Most old men were fairly realistic (and honest) and would report accidents so that maybe lessons could be learned. Not every scratch, bit of grit in the eye or hammer rash would be recorded but stuff requiring real medical attention would be recorded, investigated and reported to Shell. Such is life, ships are after all a "dangerous environment" to work in.

However, there was one Shell ship, a "G" boat (can't remember exactly which one) which had NO REPORTABLE ACCIDENTS for over 20 million, gazillion, trillion man hours and this record was forever being lauded and rammed down the throats of the rest of the fleet.

None of the rest of the fleet believed this statistic/record could be true, in fact it was ridiculed as an exercise in creative record keeping.

We could only surmise that maybe that some of old men took any accidents on their ship as a reflection of their management and were a little economical with the truth and were maybe turning a Nelson blind eye to minor accidents/incidents so the accident statistics looked good for the ship, personnel and their command. As time went on, this excellent "record" became noticed by the company and a benchmark.

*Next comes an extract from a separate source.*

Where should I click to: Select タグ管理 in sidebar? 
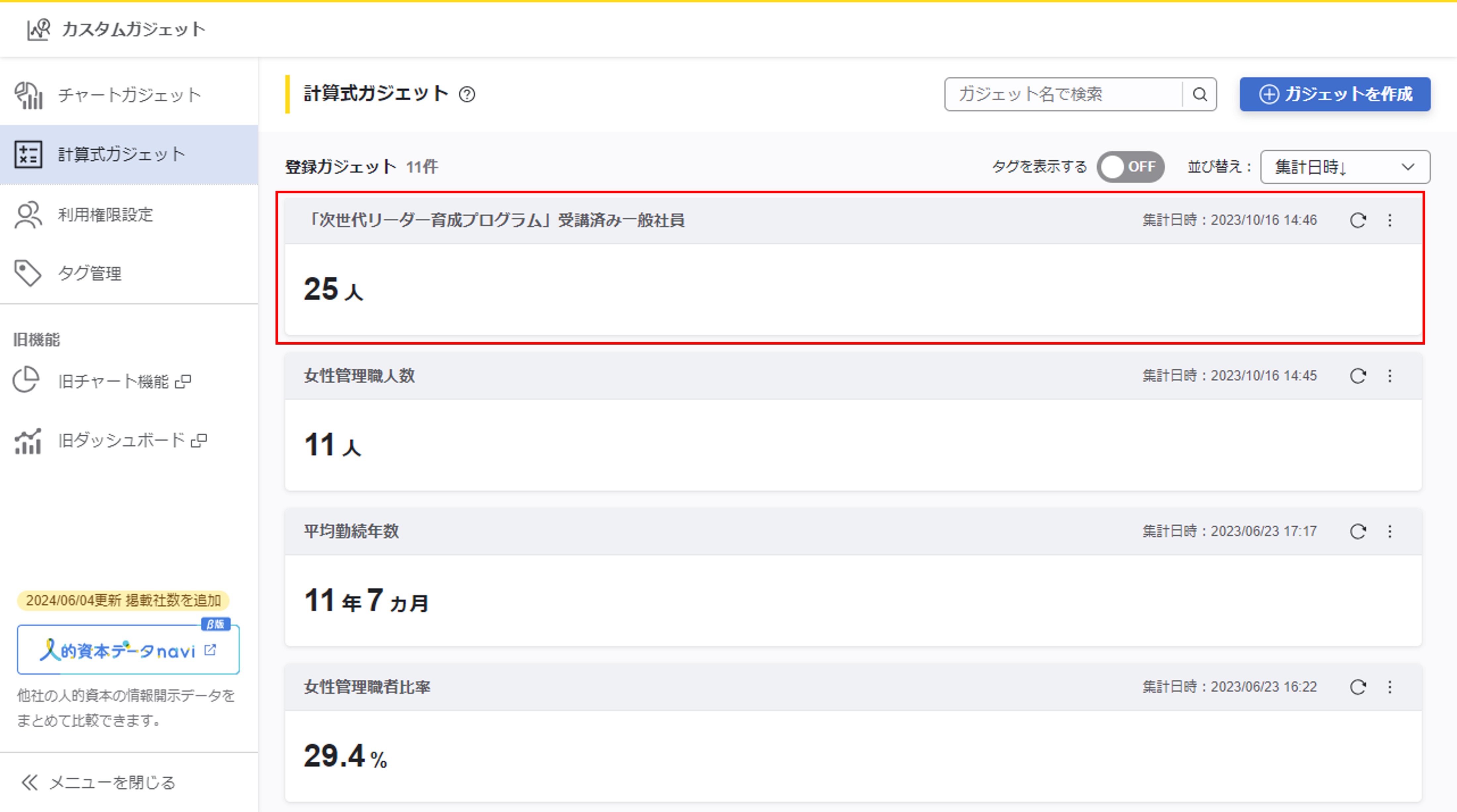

Many of us also assumed that as time wore on and the NO ACCIDENTS period got longer and longer and longer, it would take a brave old man or Safety Officer to be the first one to report an accident and end this record and blot their copybook.

I was wondering if there is anyone out there who sailed on this particular "G" boat and can shed some light on this supposed accident free record (the veracity or otherwise) and does anyone one know when it ended.

5th April 2010, 16:46
I remember taking the port forward winch off the Norissa(sp) in Rotterdam one afternoon, it was simpler to lift it right off and do the survey and repair in the shop ashore, returning and fitting the winch sixty hours later. Then one of my shop charge-hands hit his thumb with a hammer! it was seen by the Chief Engineer and dealt with quickly in accordance with standing orders NLTA. This was the only personnel accident I ever had in twenty five years ship repairing.

The form filling was a bloody nightmare!